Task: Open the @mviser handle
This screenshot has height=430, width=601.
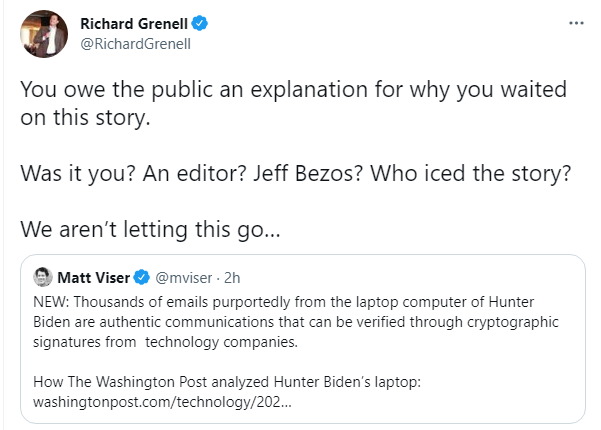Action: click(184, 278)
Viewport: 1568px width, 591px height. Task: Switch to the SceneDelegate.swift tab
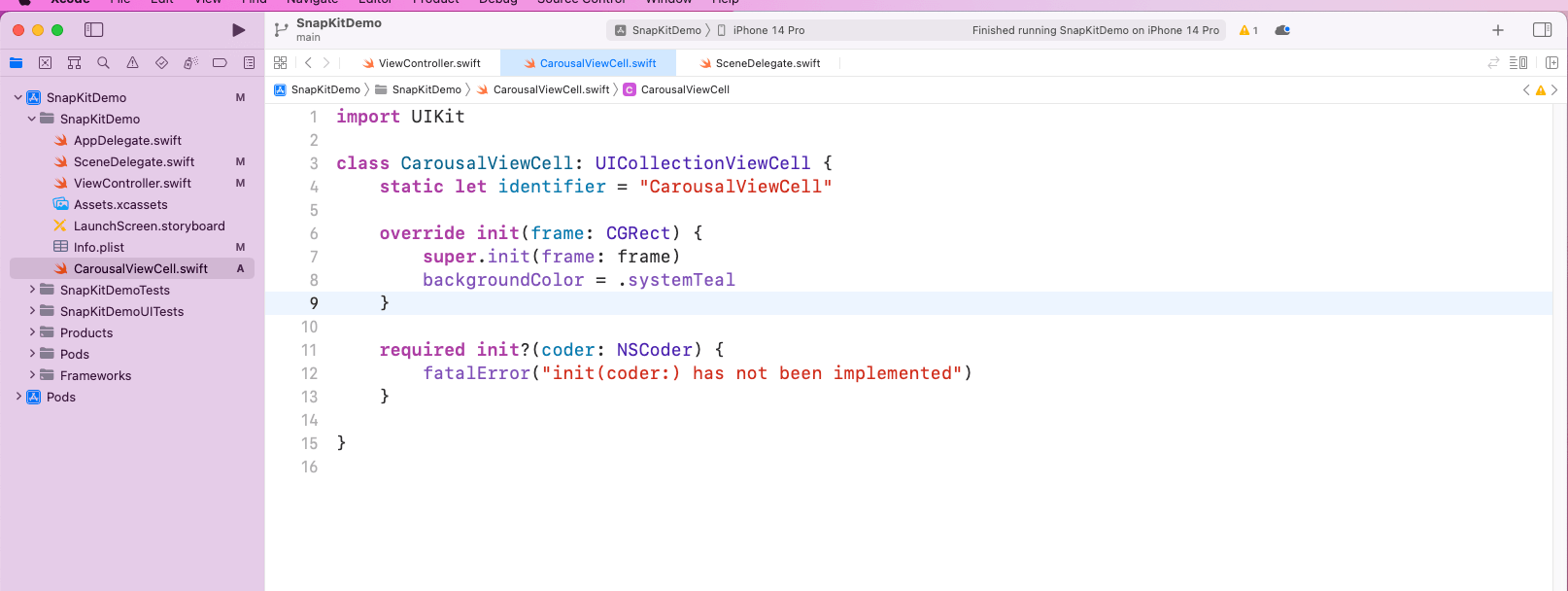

──────────

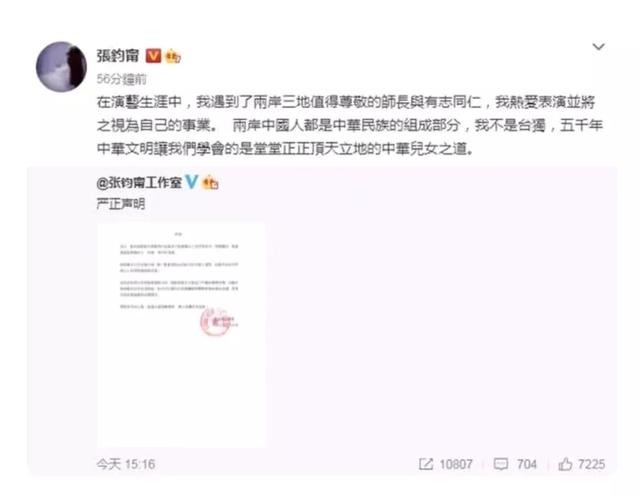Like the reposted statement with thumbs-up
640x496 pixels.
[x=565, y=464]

──────────

Look above for the line with "This screenshot has height=430, width=601.", then print it and each line after it down to and including the line with "Viewport: 1568px width, 591px". Leave out the pictures and keep the wording exact.

This screenshot has height=430, width=601.
Action: click(184, 278)
Viewport: 1568px width, 591px height. Task: Switch to the SceneDelegate.swift tab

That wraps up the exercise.